We conclude that it was a question of fact to be determined by the trial Judge as to whether the insurer was prejudiced by the misstatement given it by the insured. The trial Judge has found against the contention of the appellant. The evidence supports such finding and we are bound thereby.
The respondent, in his complaint, demanded interest on his judgment of $5,000.00 from the date thereof, which was *466 April 20, 1955. The appellant contends that interest should run from June 19, 1958, this being the date of the order of Judge Pruitt awarding judgment to the respondent against the appellant herein.

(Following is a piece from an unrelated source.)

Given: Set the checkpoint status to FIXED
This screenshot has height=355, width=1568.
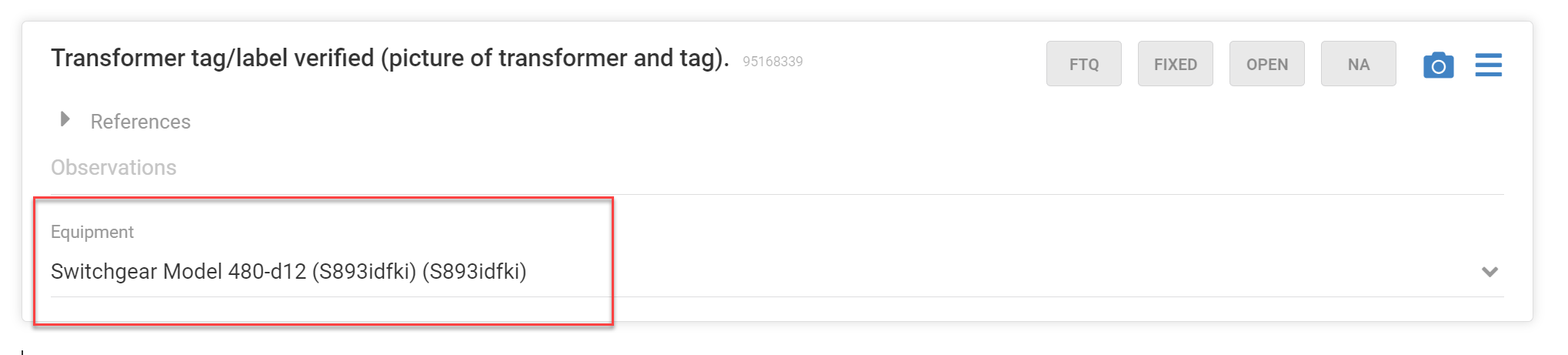Looking at the screenshot, I should 1175,64.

It is provided in Section 8-2 of the 1952 Code of Laws of South Carolina, that a judgment shall bear interest at the rate of 6% per annum; and Section 10-1605 of the Code provides:
"When the judgment is for the recovery of money, interest from the time of the verdict or report until judgment be finally entered shall be computed by the clerk and added to the costs of the party entitled thereto."

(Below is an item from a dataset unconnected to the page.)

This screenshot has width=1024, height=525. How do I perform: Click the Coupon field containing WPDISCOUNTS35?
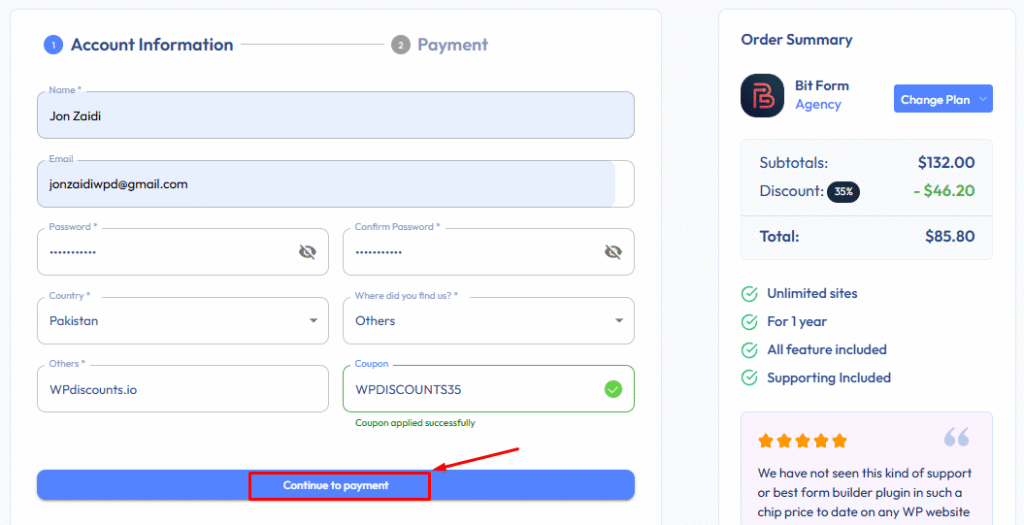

There can be no question that the estate of the insured is liable for interest from the date of the verdict in the original case, this being the sum of $5,000.00 with interest at 6% from April 20, 1955.
The appellant agreed, in its contract of insurance, "to pay on behalf of the insured all sums which the insured shall become legally obligated to pay as damages because of bodily injury * * * sustained by any person caused by accident and arising out of the ownership, maintenance or use of the automobile." Since there was no appeal by the insured in the original injury action, interest thereon is awarded by law as damages for nonpayment of the judgment when due. It has been held that the liability of the insurer for interest is limited to interest upon such part of the judgment for which the insurer is liable under the policy. Standard Accident Ins. Co. v. Winget, 9 Cir., 197 F. (2d) 97, 34 A.L.R. (2d) 250. We think this is the correct rule.

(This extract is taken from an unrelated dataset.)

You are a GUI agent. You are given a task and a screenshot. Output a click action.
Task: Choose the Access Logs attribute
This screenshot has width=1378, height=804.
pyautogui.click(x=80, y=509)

The appellant in this case had complete control of the litigation between the respondent and the insured. It had the right to settle the case, or defend it, irrespective of the desires of the insured. It elected to defend the injury action resulting in the judgment heretofore stated. It likewise elected to defend this action brought by the respondent against it upon the contract of insurance. It *467 is only fair to compel the insurer to pay all the interest which accrues from the date of the original judgment. In this connection we call attention to the cases of Leaphart v. National Surety Co., 167 S.C. 327, 166 S.E. 415; Columbia Lumber & Mfg. Co. v. Globe Indemnity Co., 166 S.C. 408, 164 S.E. 916.
All of the exceptions of the appellant are overruled and the judgment of the lower Court is affirmed.
STUKES, C.J., and TAYLOR, OXNER and LEGGE, JJ., concur.